The US lingerie brand is struggling to keep its signature show fresh in its native market, but in China the brand is finding a moment of cultural change as public displays of sexuality are shedding their stigma.

This is according to a feature in the Business of Fashion, which reports that the brand is enjoying an expansion of its physical footprint, heralded by a flagship store in Shanghai. It is also succeeding online, becoming the fifth most popular women’s underwear brand on Alibaba’s Tmall.

Staging a show, as many Western brands entering China will know, was not easy. The negotiations dragged out over a fourteen month period, and travelled to high levels of the Chinese government. Later hiccups followed: model Gigi Hadid was refused a visa last-minute, as was the headline performer Katy Perry. The show aired, but only after midnight, given that the Chinese government is deeply culturally conservative, and the overt sexuality on show was considered pornographic.

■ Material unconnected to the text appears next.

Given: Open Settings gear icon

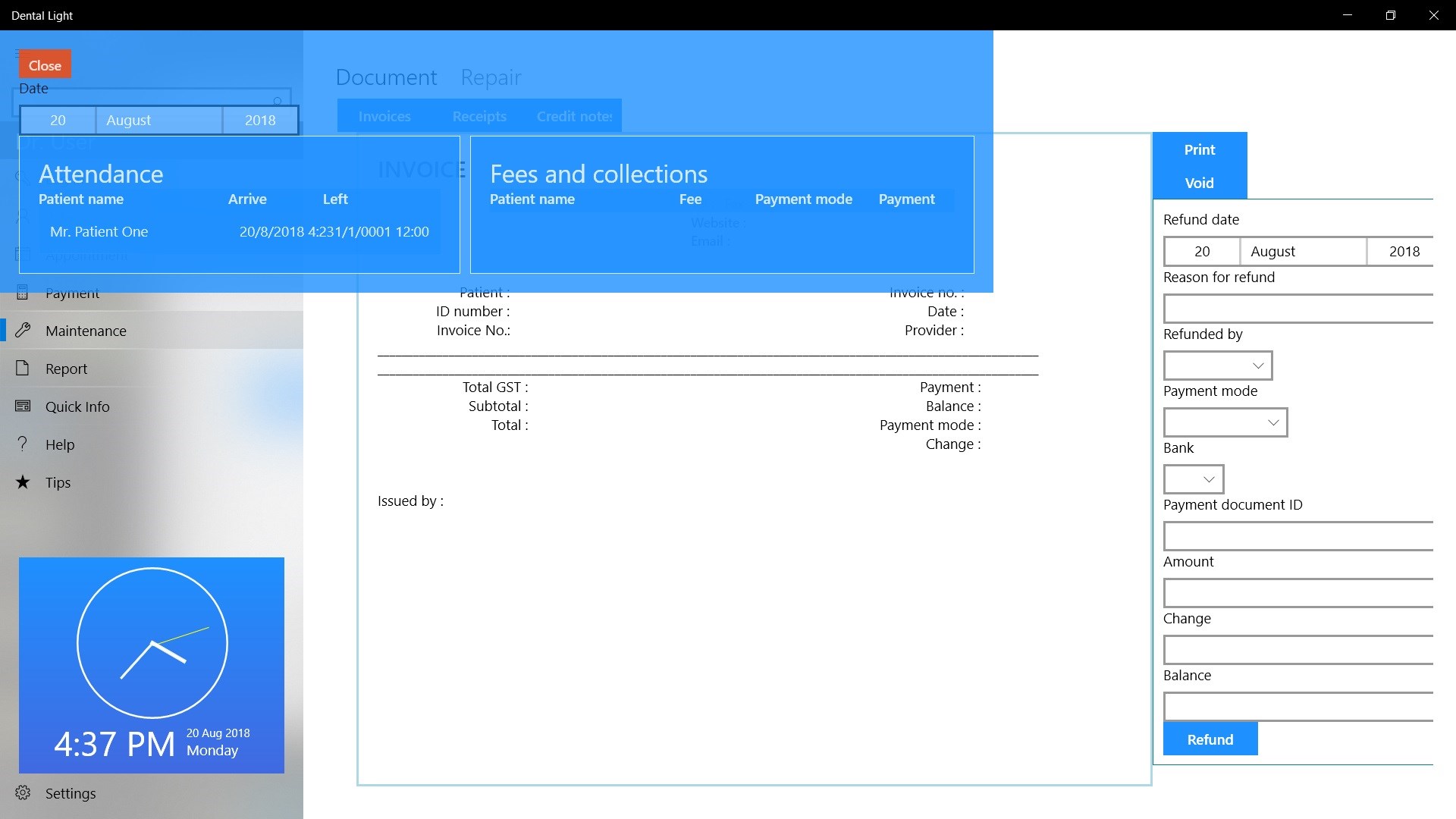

However, the interest of younger consumers in China will be front-and-centre for VS. “The insatiable curiosity of younger women for global trends and brands, combined with their strong consumption power, makes them very attractive customer targets for lingerie brands”, said Pascal Martin, partner at OC&C Strategy Consultants, quoted in a story about lingerie trends in China.

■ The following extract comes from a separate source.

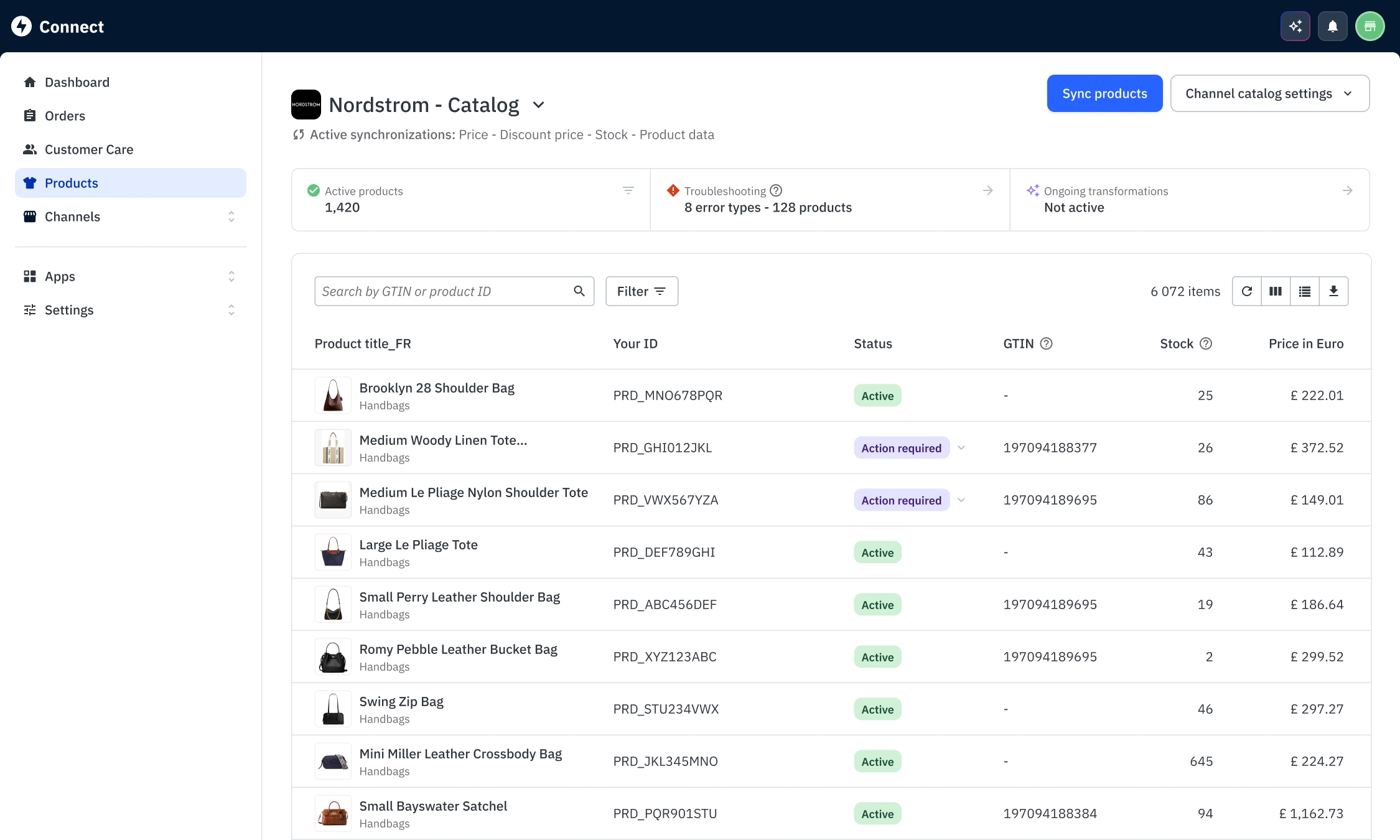The height and width of the screenshot is (840, 1400).
Task: Click the refresh table icon
Action: point(1247,291)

Attitudes are changing. The decades-old big-ticket marketing strategy of the show (which would then be reused as in-store assets) struggles to attract viewers in the US. But in China, the de-stigmatisation of overt sexuality presents a ripe moment for the brand to deploy its existing model and to grow its brand in a fast-growth market, while it wrestles with ongoing market share decline in the US and an increasingly anachronistic stance in a progressive era.

However, in some instances, comfort is winning over sex appeal in China’s bra market as women are increasingly choosing wireless, more comfortable bras as part of a shift that could affect the global market.

Western brands currently dominate China’s $43.42 billion lingerie market, operating mostly in tier one cities. As the trend proliferates in line with growing prosperity in lower tier cities, analysts estimate that the total market for lingerie in China will be worth US$64.49 billion by the end of 2020. Home grown Chinese brands are ripe to take a large slice of this, and Western strands could struggle to keep up.